> Text provided

____________________

For zero in-plane momentum ${{\vec{k}}_{\bot}}=0$ the non-local part vanishes, $\mathcal{K}\left(\mathbf{0},z\right)=0$, and the eigenvalue problem becomes local. The eigenfunctions obeying the above boundary conditions are then readily obtained

$$\begin{eqnarray}&&{{\vec{\Psi}}_{\sigma,p}}(z)=\frac{1}{{{N}_{p}}}\cos \left(\frac{\pi p}{d}z\right){{\text{e}}^{-\text{i}Q{{\tau}^{z}}z}}\left(\begin{array}{c} 1+\sigma \\ 1-\sigma \end{array}\right)\end{eqnarray} \tag{ 44 }$$

with $\sigma =\pm 1$ and a normalization constant N_p. These eigenfunctions describe the so-called perpendicular standing spin-wave (PSSW) modes of the film [175] in the presence of DMI specified by the discrete quantum number p  =  0, 1, 2, 3,.... The corresponding eigenfrequencies are ${{\omega}_{\pm,p}}=\pm {{\omega}_{p}}$ with

$$\begin{eqnarray}&&\hbar {{\omega}_{p}}=\mathcal{D}{{\left(\frac{\pi p}{d}\right)}^{2}}+g{{\mu}_{B}}{{\mu}_{0}}\left(H-{{H}_{c2,z}}\right).\end{eqnarray} \tag{ 45 }$$

We introduced the critical field ${{H}_{c2,z}}={{M}_{s}}+\frac{2K}{{{\mu}_{0}}{{M}_{s}}}+\frac{\mathcal{D}{{Q}^{2}}}{g{{\mu}_{B}}{{\mu}_{0}}}$ that is assumed to be positive.

The spectrum given by equation (45) differs from that of a field-polarized ferromagnetic film. The mode p  =  0 does not correspond to the uniform mode but carries a finite wavevector. For decreasing H, its gap vanishes at the critical field H_c2,z triggering the formation of the helical state. The boundary conditions of equation (43) result in the additional oscillating factor ${{\text{e}}^{-\text{i}Qz}}$ (for $\sigma =1$). It was pointed out in [176] that the eigenfunction given by equation (44) corresponds to the superposition of two non-reciprocal spin waves with wavevectors $\frac{\pi p}{d}+Q$ and $-\frac{\pi p}{d}+Q$. Importantly, the dynamic correction to the uniform magnetization is proportional to the integral ${\int}_{0}^{d}\text{d}z{{\vec{\Psi}}_{+,p}}(z)$ that is finite for all quantum numbers p due to the additional phase factor ${{\text{e}}^{-\text{i}Qz}}$. As a result, all PSSW modes couple to a uniform oscillating magnetic field [176]. This is in contrast to a ferromagnetic film for which only the Kittel mode is excited by a uniform oscillating field if spins were free at the surfaces.

____________________

> Given material
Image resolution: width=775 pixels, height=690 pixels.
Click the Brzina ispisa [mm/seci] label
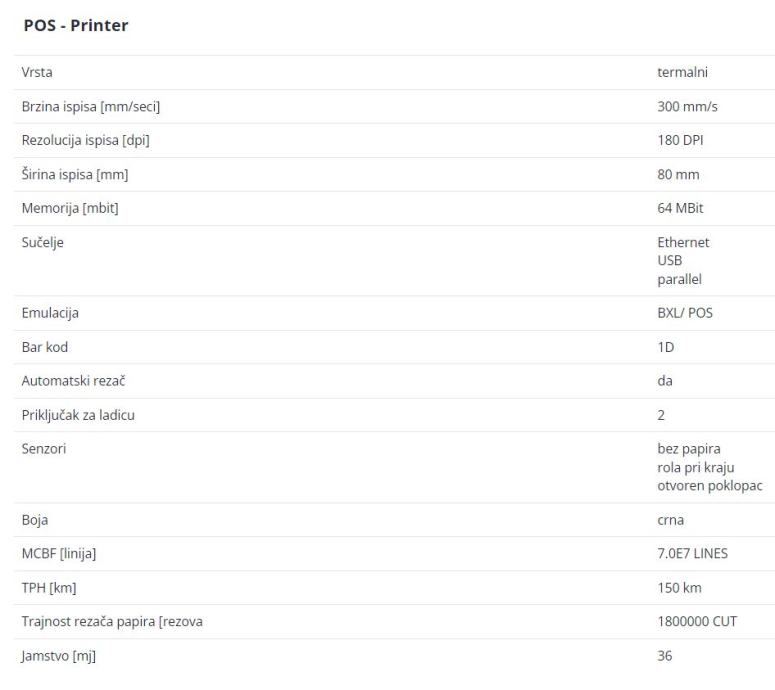click(91, 106)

____________________

> Exercise tasks
• 1. Condense the paragraph of the text on spin-wave modes that begins "The spectrum given by equation (45)" into a short bulleted list that keeps its main facts.
• 2. Change "critical field" to "threshold field" in the text on spin-wave modes, giving everything from "with $\sigma =\pm" down to "to be positive.".

> Response list
• 1.
- The spectrum in equation (45) differs from that of a field-polarized ferromagnetic film.
- The p = 0 mode is not the uniform mode; it carries a finite wavevector.
- As H decreases, the gap of the p = 0 mode vanishes at the critical field H_c2,z, which triggers the formation of the helical state.
- The boundary conditions of equation (43) produce an additional oscillating factor e^(−iQz) for σ = 1.
- Reference [176] notes that each eigenfunction of equation (44) is a superposition of two non-reciprocal spin waves, with wavevectors πp/d + Q and −πp/d + Q.
- Because of the phase factor, the dynamic correction to the uniform magnetization is finite for every p.
- As a result, all PSSW modes couple to a uniform oscillating magnetic field.
- In a ferromagnetic film with free surface spins, by contrast, a uniform oscillating field excites only the Kittel mode.

• 2.
with $\sigma =\pm 1$ and a normalization constant N_p. These eigenfunctions describe the so-called perpendicular standing spin-wave (PSSW) modes of the film [175] in the presence of DMI specified by the discrete quantum number p  =  0, 1, 2, 3,.... The corresponding eigenfrequencies are ${{\omega}_{\pm,p}}=\pm {{\omega}_{p}}$ with

$$\begin{eqnarray}&&\hbar {{\omega}_{p}}=\mathcal{D}{{\left(\frac{\pi p}{d}\right)}^{2}}+g{{\mu}_{B}}{{\mu}_{0}}\left(H-{{H}_{c2,z}}\right).\end{eqnarray} \tag{ 45 }$$

We introduced the threshold field ${{H}_{c2,z}}={{M}_{s}}+\frac{2K}{{{\mu}_{0}}{{M}_{s}}}+\frac{\mathcal{D}{{Q}^{2}}}{g{{\mu}_{B}}{{\mu}_{0}}}$ that is assumed to be positive.